Because Women in Love is a 25 hour recording, and I listen to it every night on my dog walk, the influence of Lawrence's novel will affect my writing. I've never read Lawrence, though I do have The Plumed Serpent on my shelves, so must have tried. An audio recording, and Sennheiser earbuds, and I enter deep listening mode. The brilliance and beauty of his language marvels me as I walk the dark streets with my dog.

My writing has been compared to Lawrence's, which is far-fetched, surely, and yet I find I am enthralled with his mastery, as a writer, and feel a deep resonance with his work, at least as it is expressed in this novel.

Tonight, listening to Chapter 14 (of 42, I have a ways to go), a passage spoke again of concerns relevant to my Venus Poems. Birkin and Ursuala are speaking:

‘Do you smell this little marsh?’ he said, sniffing the air. He was very sensitive to scents, and quick in understanding them.
‘It’s rather nice,’ she said. ‘No,’ he replied, ‘alarming.’
‘Why alarming?’ she laughed.
‘It seethes and seethes, a river of darkness,’ he said, ‘putting forth lilies and snakes, and the ignis fatuus, and rolling all the time onward. That’s what we never take into count— that it rolls onwards.’
‘What does?’
‘The other river, the black river. We always consider the silver river of life, rolling on and quickening all the world to a brightness, on and on to heaven, flowing into a bright eternal sea, a heaven of angels thronging. But the other is our real reality—’
‘But what other? I don’t see any other,’ said Ursula.
‘It is your reality, nevertheless,’ he said; ‘that dark river of dissolution. You see it rolls in us just as the other rolls—the black river of corruption. And our flowers are of this—our sea-born Aphrodite, all our white phosphorescent flowers of sensuous perfection, all our reality, nowadays.’
‘You mean that Aphrodite is really deathly?’ asked Ursula.
‘I mean she is the flowering mystery of the death-process, yes,’ he replied. ‘When the stream of synthetic creation lapses, we find ourselves part of the inverse process, the blood of destructive creation. Aphrodite is born in the first spasm of universal dissolution—then the snakes and swans and lotus— marsh-flowers— ... born in the process of destructive creation.’
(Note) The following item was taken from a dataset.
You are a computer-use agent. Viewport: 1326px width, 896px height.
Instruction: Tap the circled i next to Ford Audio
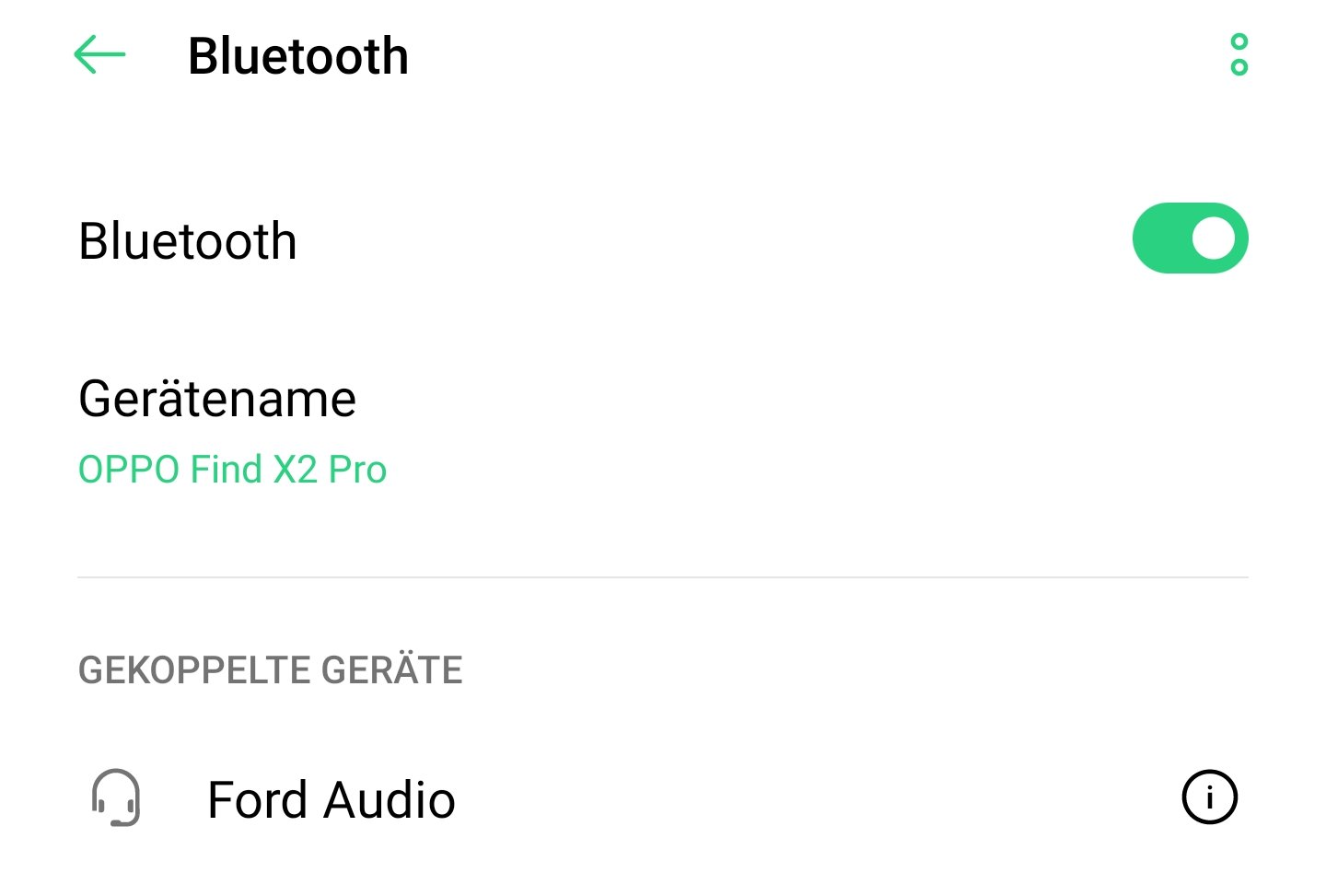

[Project Gutenberg, an on-line eBook, url to the page where this passage begins.]

From my Venus manuscript, this piece:


She Who Came Forth

The Embrace. Their children couldn't emerge into the light. He was heaven and she was earth. Uranus and Gaia, his wife, who he loved and refused to separate from. Creation waited. The embrace was tight, intimate, sensual, blissful, deeply in each other, unending. Cronus, his son, time, cruel time, cut off his genitals and threw them into the sea. Heaven and Earth separated. Out of the foam, Aphrodite was born. Love.
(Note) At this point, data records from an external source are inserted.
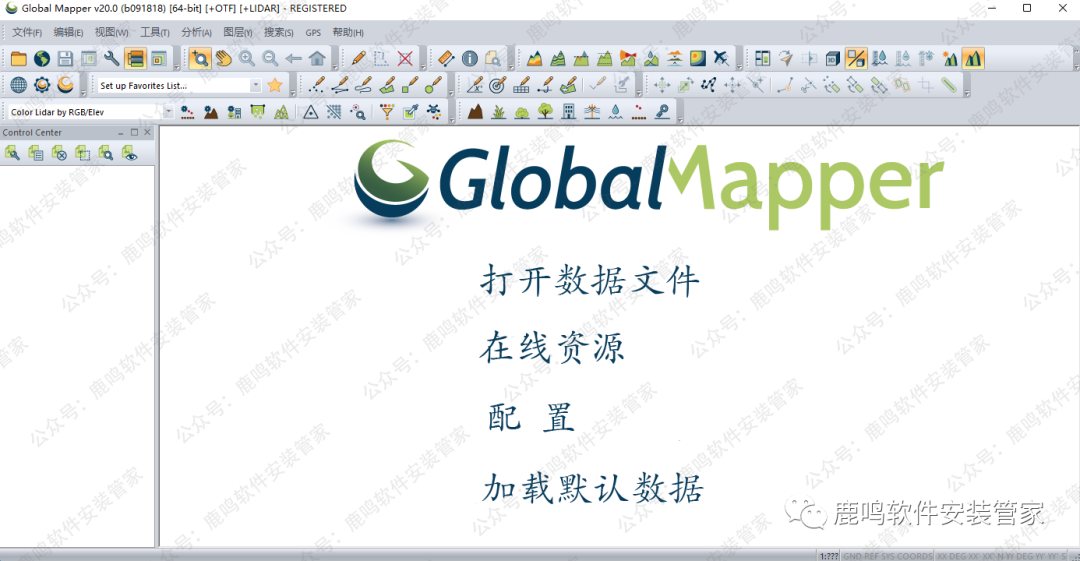
Task: Click the Save workspace floppy disk icon
Action: point(65,59)
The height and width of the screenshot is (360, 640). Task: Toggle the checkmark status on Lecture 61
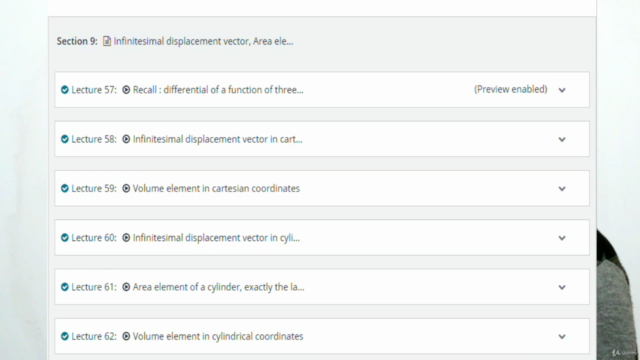[x=64, y=287]
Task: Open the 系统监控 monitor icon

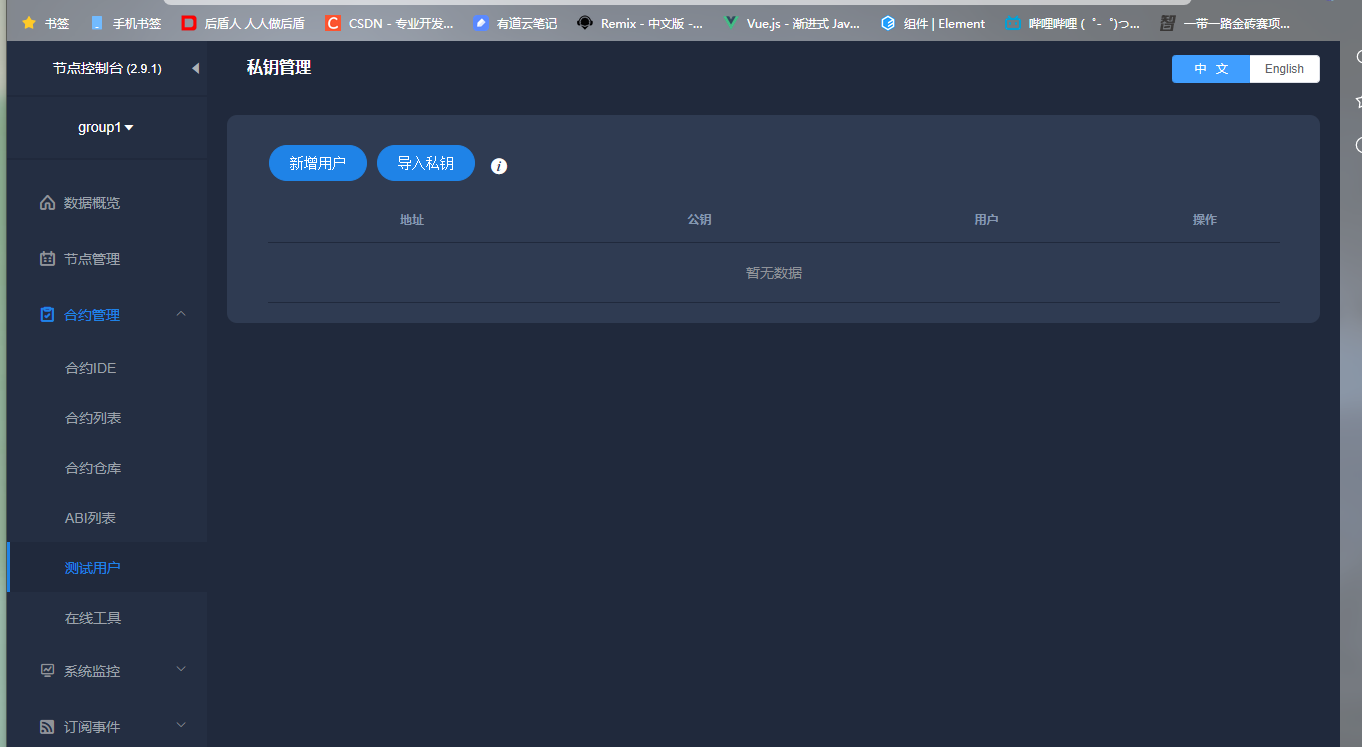Action: pyautogui.click(x=47, y=670)
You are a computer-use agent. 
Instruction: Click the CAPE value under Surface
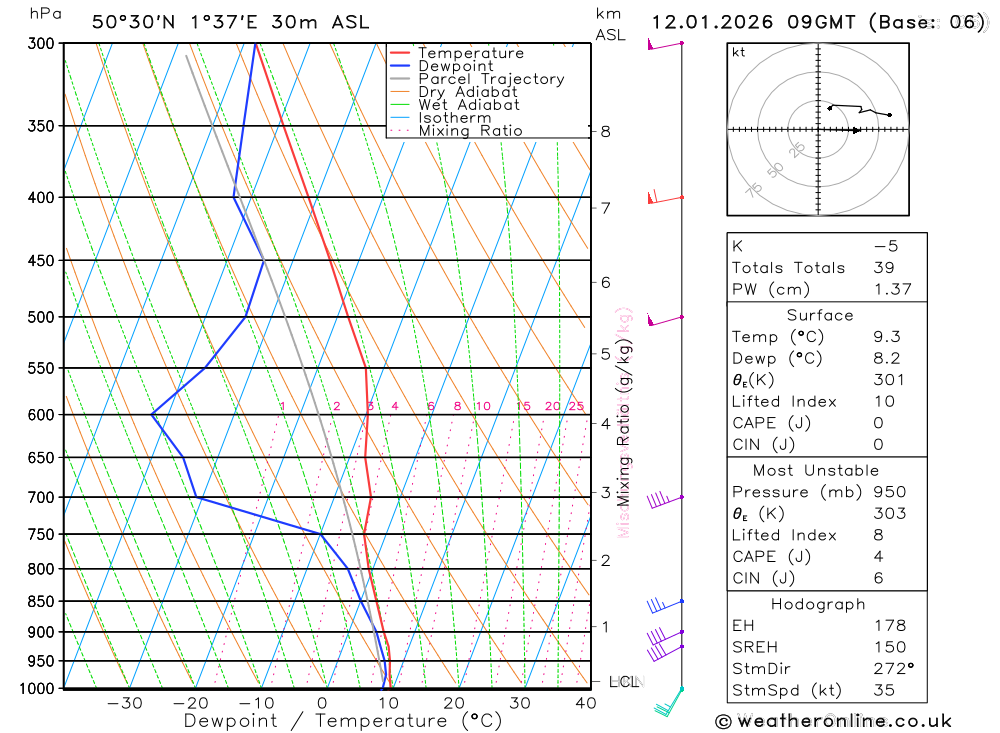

Aphrodite, who she was to the Ancient Greeks, though she was older than that, and linked to Ishtar-Astarte, and probably brought to the Greek islands by Phoenician sailors, Aphrodite, who later became Venus to the Ancient Romans, is one of the world's oldest divinities.

She was born from an act that separated Heaven and Earth. An ancient divinity present at the beginning of time. She Who Came Forth at the birth of the world.

Or, this is Hesiod's version in his Theogony. Aphrodite represents pure and spiritual love. From her foamy birth the Three Graces received her and wrapped her in rich garments and decorated her with gold ornaments.

The Goddess of Love.

Aphrodite Urania, or Celestial Aphrodite.

The Venus Botticelli saw, painted, understood.

And now I understand from Lawrence that her birth from the sea-foam, the sea-sperm of her castrated father, is not just the miraculous birth of love in the world, of poetry, but of death in the world, of dissolution, loss.

Venus' creation out of destruction marks her. For there is also Venus Pandemos, who, in mythology, is born of Zeus and Dione. She is associated, not with celestial love, like Venus Urania, but with the body; Venus Pandemos is the common goddess of the people. A goddess of sensuality, of lust. And hence of death, dissolution.

Once again, I find I am laying the groundwork for writing, for continuing with the suite of poems I began a few years ago, without actually writing. Yet this research is of enormous help to me, never-the-less.

And besides, you get to read a few quotes from Lawrence's Women in Love, which may inspire you to download the audiobook and listen, or the pdf and read it.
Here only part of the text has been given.